Molecular Evidence of High Proportion of Plasmodium vivax Malaria Infection in White Nile Area in Sudan

1Department of Parasitology and Medical Entomology, Institute of Endemic Diseases, University of Khartoum, Khartoum, Sudan
2Faculty of Medicine, University of Khartoum, Khartoum, Sudan
3Faculty of Pharmacy, Al-Neelain University, Sudan

Received 10 June 2016; Revised 28 August 2016; Accepted 7 September 2016

Academic Editor: Emmanuel Serrano Ferron

Copyright © 2016 Makarim M. Adam Suliman et al. This is an open access article distributed under the Creative Commons Attribution License, which permits unrestricted use, distribution, and reproduction in any medium, provided the original work is properly cited.
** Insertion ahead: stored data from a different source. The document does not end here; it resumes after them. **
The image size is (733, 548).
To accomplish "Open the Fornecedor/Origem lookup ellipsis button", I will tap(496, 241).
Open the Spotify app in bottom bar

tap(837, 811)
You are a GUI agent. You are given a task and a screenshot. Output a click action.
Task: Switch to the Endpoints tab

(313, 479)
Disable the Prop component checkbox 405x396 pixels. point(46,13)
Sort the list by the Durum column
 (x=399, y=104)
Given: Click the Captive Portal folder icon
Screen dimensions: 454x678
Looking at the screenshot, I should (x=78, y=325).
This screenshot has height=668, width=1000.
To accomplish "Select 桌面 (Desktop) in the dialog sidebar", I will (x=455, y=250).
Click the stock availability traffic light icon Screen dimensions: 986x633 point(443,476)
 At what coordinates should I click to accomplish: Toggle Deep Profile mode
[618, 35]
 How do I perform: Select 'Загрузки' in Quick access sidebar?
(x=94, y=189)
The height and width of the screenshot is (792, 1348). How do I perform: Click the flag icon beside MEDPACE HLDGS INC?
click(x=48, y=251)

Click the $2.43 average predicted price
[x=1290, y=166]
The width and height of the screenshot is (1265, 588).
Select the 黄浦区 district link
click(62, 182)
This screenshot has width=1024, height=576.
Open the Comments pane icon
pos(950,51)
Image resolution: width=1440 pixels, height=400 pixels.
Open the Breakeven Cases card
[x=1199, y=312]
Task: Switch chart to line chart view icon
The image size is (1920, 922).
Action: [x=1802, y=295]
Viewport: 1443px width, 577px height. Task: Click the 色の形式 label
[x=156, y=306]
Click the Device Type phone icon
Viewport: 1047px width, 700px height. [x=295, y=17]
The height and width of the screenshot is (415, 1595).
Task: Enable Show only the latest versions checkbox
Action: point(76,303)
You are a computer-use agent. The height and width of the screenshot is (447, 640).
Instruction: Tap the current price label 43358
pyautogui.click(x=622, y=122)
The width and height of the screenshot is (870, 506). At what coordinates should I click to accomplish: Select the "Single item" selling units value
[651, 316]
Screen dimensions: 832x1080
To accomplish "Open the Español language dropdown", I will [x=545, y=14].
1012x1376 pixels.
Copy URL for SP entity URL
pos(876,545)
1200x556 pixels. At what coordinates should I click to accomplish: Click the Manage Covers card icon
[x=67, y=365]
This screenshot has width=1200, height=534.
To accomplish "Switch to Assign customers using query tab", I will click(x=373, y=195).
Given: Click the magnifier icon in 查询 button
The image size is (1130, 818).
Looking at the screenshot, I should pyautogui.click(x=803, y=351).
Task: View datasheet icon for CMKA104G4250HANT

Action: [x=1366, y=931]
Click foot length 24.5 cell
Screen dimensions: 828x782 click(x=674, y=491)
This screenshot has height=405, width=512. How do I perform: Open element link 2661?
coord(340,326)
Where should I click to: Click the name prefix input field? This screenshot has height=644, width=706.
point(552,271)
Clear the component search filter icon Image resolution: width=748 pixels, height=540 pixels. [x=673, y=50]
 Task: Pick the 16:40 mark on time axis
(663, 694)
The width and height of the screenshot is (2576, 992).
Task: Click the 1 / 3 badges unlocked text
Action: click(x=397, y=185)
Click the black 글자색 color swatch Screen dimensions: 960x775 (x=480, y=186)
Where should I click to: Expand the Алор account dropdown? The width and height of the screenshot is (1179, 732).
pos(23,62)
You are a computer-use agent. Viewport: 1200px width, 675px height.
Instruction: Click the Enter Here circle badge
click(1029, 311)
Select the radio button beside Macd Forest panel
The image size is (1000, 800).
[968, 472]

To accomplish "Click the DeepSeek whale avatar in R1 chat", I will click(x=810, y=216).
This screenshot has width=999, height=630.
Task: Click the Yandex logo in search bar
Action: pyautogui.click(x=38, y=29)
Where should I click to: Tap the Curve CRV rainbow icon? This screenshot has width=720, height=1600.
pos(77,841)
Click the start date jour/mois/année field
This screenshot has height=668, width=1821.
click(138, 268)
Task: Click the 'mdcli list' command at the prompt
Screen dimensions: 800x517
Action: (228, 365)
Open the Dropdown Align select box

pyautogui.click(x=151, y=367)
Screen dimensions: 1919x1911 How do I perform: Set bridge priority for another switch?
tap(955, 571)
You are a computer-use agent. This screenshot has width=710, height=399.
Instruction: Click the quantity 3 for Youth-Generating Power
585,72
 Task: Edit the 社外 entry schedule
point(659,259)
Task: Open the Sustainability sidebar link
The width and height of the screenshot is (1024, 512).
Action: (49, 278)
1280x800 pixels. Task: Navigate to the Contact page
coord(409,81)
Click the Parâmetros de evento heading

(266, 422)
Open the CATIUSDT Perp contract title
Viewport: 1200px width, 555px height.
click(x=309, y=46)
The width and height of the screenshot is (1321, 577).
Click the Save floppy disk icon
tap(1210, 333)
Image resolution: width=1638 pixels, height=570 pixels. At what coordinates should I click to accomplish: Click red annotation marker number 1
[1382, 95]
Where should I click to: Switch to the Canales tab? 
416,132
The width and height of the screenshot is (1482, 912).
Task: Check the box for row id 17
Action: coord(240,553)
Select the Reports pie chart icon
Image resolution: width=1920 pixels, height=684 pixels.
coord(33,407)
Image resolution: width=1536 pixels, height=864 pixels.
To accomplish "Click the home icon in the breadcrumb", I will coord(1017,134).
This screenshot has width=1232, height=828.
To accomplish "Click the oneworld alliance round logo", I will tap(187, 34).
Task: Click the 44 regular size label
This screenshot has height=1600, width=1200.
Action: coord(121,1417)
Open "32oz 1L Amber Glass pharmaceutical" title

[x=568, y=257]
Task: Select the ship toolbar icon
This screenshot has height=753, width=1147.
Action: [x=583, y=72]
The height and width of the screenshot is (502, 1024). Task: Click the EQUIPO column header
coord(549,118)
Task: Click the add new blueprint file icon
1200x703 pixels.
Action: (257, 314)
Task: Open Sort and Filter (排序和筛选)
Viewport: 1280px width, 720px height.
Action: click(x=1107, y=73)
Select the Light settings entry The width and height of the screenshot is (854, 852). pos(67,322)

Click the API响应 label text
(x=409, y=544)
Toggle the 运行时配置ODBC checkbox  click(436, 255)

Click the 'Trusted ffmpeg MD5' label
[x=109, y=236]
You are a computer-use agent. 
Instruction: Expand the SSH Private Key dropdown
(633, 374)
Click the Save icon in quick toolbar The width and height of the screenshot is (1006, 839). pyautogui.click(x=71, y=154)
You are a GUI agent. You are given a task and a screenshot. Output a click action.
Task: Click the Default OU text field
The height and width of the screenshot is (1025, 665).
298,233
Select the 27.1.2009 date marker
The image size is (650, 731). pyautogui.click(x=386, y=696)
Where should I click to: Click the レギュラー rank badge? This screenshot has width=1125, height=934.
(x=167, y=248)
Plasmodium falciparum is a predominant malaria species that infects humans in the African continent. A recent WHO report estimated 95% and 5% of P. falciparum and P. vivax malaria cases, respectively, in Sudan. However many laboratory reports from different areas in Sudan indicated otherwise. In order to verify, we selected four hundred suspected malaria cases from Aljabalain area located in the White Nile state, central Sudan, and diagnosed them with quality insured microscopy and species-specific nested PCR. Our results indicated that the proportion of P. vivax infections among suspected malaria cases was high. We found that on average 20% and 36.5% of malaria infections in both study areas were caused by P. vivax using both microscopy and PCR, respectively. This change in pattern is likely due to the recent demographic changes and high rate of immigration from neighbouring countries in the recent years. This is the first extensive clinical study of its kind that shows rising trend in P. vivax malaria cases in White Nile area, Sudan.